The Myth of the Sharing Economy and Its Implications for Regulating Innovation
Citation | Vol. 67 No. 2 |
Publication year | 2017 |
The Myth of the Sharing Economy and Its Implications for Regulating Innovation
Abbey Stemler
A deflated air mattress rests in the corner of Airbnb's world headquarters. It symbolizes how Airbnb allows regular, local people to earn extra income by renting out space in their homes. Yet, this symbolism fails to represent what the company has become—a unicorn receiving much of its revenue from professionals with full-time listings. The poorly folded wad of plastic exemplifies the Myth of the Sharing Economy, which has been consistently used to subvert regulation.
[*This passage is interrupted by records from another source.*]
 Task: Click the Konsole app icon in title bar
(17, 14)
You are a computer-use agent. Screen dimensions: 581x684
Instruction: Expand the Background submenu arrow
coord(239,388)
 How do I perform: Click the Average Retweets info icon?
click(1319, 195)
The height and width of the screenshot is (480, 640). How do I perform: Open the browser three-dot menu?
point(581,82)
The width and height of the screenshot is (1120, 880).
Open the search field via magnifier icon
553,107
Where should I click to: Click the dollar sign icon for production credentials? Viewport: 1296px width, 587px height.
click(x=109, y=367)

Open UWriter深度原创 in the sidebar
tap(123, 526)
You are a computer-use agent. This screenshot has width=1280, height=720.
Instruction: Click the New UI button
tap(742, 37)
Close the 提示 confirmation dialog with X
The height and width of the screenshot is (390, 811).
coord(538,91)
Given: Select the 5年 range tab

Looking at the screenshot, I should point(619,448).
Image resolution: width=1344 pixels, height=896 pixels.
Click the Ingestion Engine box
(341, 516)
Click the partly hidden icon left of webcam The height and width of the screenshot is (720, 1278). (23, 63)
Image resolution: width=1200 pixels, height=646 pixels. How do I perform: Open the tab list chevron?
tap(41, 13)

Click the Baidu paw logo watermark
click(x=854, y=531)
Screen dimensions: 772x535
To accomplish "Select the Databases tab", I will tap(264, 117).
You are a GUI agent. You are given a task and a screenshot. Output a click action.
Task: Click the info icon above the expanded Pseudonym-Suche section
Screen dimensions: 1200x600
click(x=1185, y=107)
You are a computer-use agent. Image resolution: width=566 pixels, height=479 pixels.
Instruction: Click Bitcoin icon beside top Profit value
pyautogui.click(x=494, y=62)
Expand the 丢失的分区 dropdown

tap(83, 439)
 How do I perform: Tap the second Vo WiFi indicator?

The Myth convinces people that the sharing economy is comprised of self-regulating Platforms, which allow microentrepreneurs to utilize their excess capacity in an altruistic manner. However, the sharing economy is actually comprised of companies driven as much by market forces and failures as any taxicab company or hotel chain. The Myth possesses an appeal that is simple and seductive. It takes the familiar idea of sharing to make the claim that Platforms are unique and should be subject to new and different regulation or no regulation at all. This Myth not only harms Platform users, the environment, and the culture and diversity of communities, but it has enabled sharing economy Platforms to become powerful influencers in Silicon Valley, state legislatures, and beyond.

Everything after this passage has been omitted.